O presidente Jair Bolsonaro qualificou como “marginais” e
“terroristas” os grupos que se denominam “antifascistas” e que foram às ruas no
fim de semana passado para protestar contra seu governo. É assim que o
presidente da República resolveu tratar movimentos que, a despeito das
restrições impostas pela pandemia de covid-19, começam a sair de casa para
expressar seu repúdio a ele e a seu sistemático desrespeito à democracia.
Até agora, as ruas pareciam ser um território francamente
dominado pelos camisas pardas do bolsonarismo. Hostis à quarentena imposta em
quase todo o País para conter a pandemia, esses celerados desafiaram
autoridades e realizaram frequentes protestos ao longo dos últimos meses,
promovendo aglomerações em locais públicos e, assim, contribuindo para a
disseminação do coronavírus, em claro atentado à saúde pública.
Em diversas ocasiões, o presidente da República, em pessoa,
participou desses atos, estimulando seus apoiadores a continuar a afrontar
governadores de Estado que haviam adotado medidas restritivas – tratados
publicamente como inimigos por Bolsonaro. O presidente tampouco pareceu
incomodar-se com as faixas de teor golpista que infestavam esses protestos
contra o Judiciário e o Legislativo e demandavam “intervenção militar”.
A insolência dos bolsonaristas jamais foi objeto de crítica
ou censura por parte do presidente, nem mesmo quando se soube que havia armas
no acampamento de seus apoiadores em Brasília – cujos integrantes se apresentam
como o “exército que vai exterminar a esquerda”. A líder desse bando chegou a
divulgar um vídeo na internet em que faz ameaças diretas de violência contra o
ministro do Supremo Tribunal Federal Alexandre de Moraes, dizendo que iria
“infernizar a vida” do magistrado.
Além disso, tem sido frequente, nas manifestações
bolsonaristas, a presença de símbolos de um grupo paramilitar ucraniano de
extrema direita que se identifica com o nazismo. Houve até um deputado
bolsonarista que disse que “está na hora de ucrânizar (sic) o Brasil”,
referindo-se aos confrontos que derrubaram o governo ucraniano em 2014,
especialmente ao momento em que os manifestantes jogaram um deputado em uma
caçamba de lixo – sonho de dez em dez bolsonaristas, hostis à política e à
democracia representativa.
Para Bolsonaro, esse é o “povo” que “quer liberdade, quer
democracia”. Já os cidadãos que, cansados de tanta afronta à democracia,
resolveram deixar o confinamento para demonstrar seu absoluto repúdio a essa
escalada autoritária, estes são chamados de “terroristas” pelo presidente. “Não
podemos deixar que o Brasil se transforme no que foi há pouco tempo o Chile”,
disse Bolsonaro, aludindo aos protestos contra o governo chileno em 2019, que
em vários momentos se tornaram violentos. “Não podemos admitir isso daí.
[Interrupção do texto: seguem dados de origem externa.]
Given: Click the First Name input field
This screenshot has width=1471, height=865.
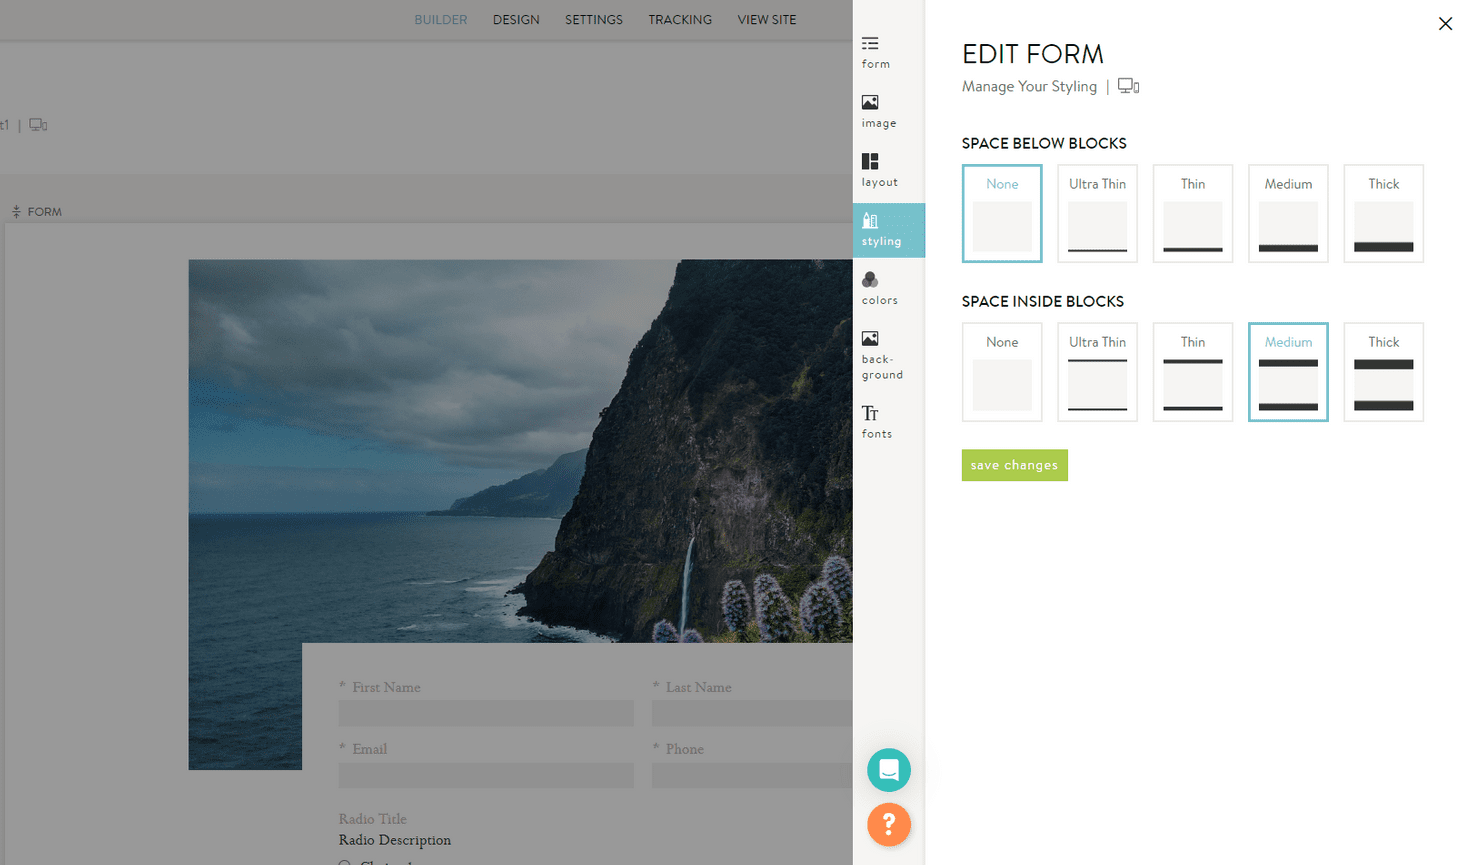Looking at the screenshot, I should pos(485,712).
Isso,
no meu entender, é terrorismo. A gente espera que esse movimento não cresça,
porque o que a gente menos quer é entrar em confronto com quem quer que seja”,
acrescentou o presidente, em ameaça explícita de violência contra seus
opositores – exatamente como fez seu ídolo, o presidente americano, Donald
Trump, que também chamou os manifestantes que tomaram as ruas dos Estados
Unidos de “terroristas” e ofereceu o Exército para enfrentá-los.
Com isso, Bolsonaro reivindica para seus fanáticos devotos o
exclusivo usufruto das ruas como local de manifestação. Quem quer que ouse
ocupá-las para questionar seu governo, apontar sua inépcia diante da pandemia e
da crise econômica e denunciar seus frequentes atentados à democracia é, aos
olhos do presidente, um delinquente.
Nada disso é por acaso. Premido pelo coronavírus e seu
monumental impacto na vida nacional, obrigado a negociar cargos com a bancada
da boquinha no Congresso para evitar um impeachment e assombrado por
investigações policiais contra si mesmo e contra os filhos, Bolsonaro parece
disposto a derrubar o tabuleiro de xadrez diante do xeque. O presidente inventa
um confronto, que tão avidamente deseja, não só para intimidar seus opositores,
mas principalmente para desviar a atenção de sua clamorosa incapacidade de
governar.
No que depender dos brasileiros decentes, não vai conseguir nem uma coisa nem outra.